**Page excerpt:**

Question: What is the fiscal cliff issue all about?

Answer: In the past decade there has been a lot of legislation that was set to expire on Dec 31 2012. The fiscal cliff refers to the consequences of not extending those provisions.

Question: What is the current state of affairs?

Answer: Lawmakers are still in negotiations and are expected to vote on a compromise this afternoon.

Question: What are some common misperceptions you have heard about the Fiscal Cliff?

Answer: The most common is that this will affect the 2012 filing season. These provisions are for the tax year beginning today, not affecting the tax year which ended yesterday.

Question: What temporary provisions are of most concern to your clients?

Answer: The Estate Tax, which is the tax based on the value of all of your possessions when you pass away is a major concern.  In 2001 congress began to phase it out, until it was ultimately repealed in 2010. In 2011 it was back, but excluded a lot of taxpayers. The fiscal cliff puts the exclusion level back to 2001, meaning a lot more taxpayers need to worry about the impact of the tax to their estate

Question: And how did the Estate tax rollercoaster affect Heartland taxpayers?

**Information provided:**
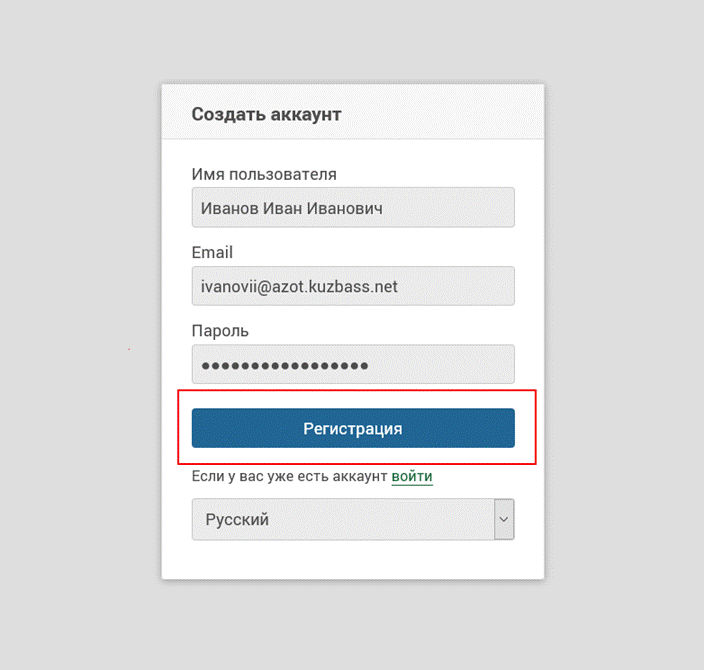Screen dimensions: 704x670
Task: Click the text Если у вас уже есть аккаунт
Action: (x=289, y=476)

**To do:**
(a) Condense the answer in the fiscal cliff Q&A that begins "The Estate Tax, which is the tax based on the value" into a short bulleted list that keeps its main facts.
(b) Pick up the fiscal cliff Q&A after its final line and keep writing.

**The responses:**
(a)
- The Estate Tax, a tax on the value of all of a person's possessions at death, is a major concern for clients.
- Congress began phasing it out in 2001, and it was repealed in 2010.
- It returned in 2011 but excluded many taxpayers.
- The fiscal cliff resets the exclusion level to 2001, so many more taxpayers must consider its impact on their estates.

(b)
Answer: Many Heartland farms are valued between the $1M and $5M level, leaving those farm owners uncertain about whether or not to implement gifting plans or other estate reducing strategies. Most estate reducing strategies have permanent, potentially negative consequences. Some taxpayers began estate reduction plans unnecessarily, if the deal increases the exemption level. Some taxpayers delayed reducing their estate and lost a year of gifting in an estate reduction plan. The Income Tax marginal rates were also scheduled to increase to pre-2001 levels

Question: Will that affect Heartland taxpayers?

Answer: Yes, but less you might think. We have a progressive marginal rate system of taxes. That means for a single taxpayer the first $8,500 of taxable income are taxed at 10%, even if you make lots of money and your last $1 is taxed at a potentially higher rate. The effective tax rate is always lower than the marginal tax rate, and often much lower. For example, if a single taxpayer makes $35,000 the marginal tax rate is 25%. After the effects of the standard deduction, personal exemption, and lower marginal rates are calculated the tax due on that income is only $3362.50, an effective rate of 9.6%. One provision that affects taxpayers in a real way is the 2% Social Security payroll tax hike. This affects most wage earners as that 2% will be (would have been) taken out of every paycheck at an effective  2% rate (in most cases).

Question: What is the most controversial provision?

Answer: I would have to say the capital gains rate. In 2012 one was taxed either 0% of 15% on long term capital gains. This was the main cause of Warren Buffett paying a lower effective rate than his secretary. Proponents argue that encouraging capital investing has benefits that indirectly positively affect the entire economy.

Question: Any other expiring issues?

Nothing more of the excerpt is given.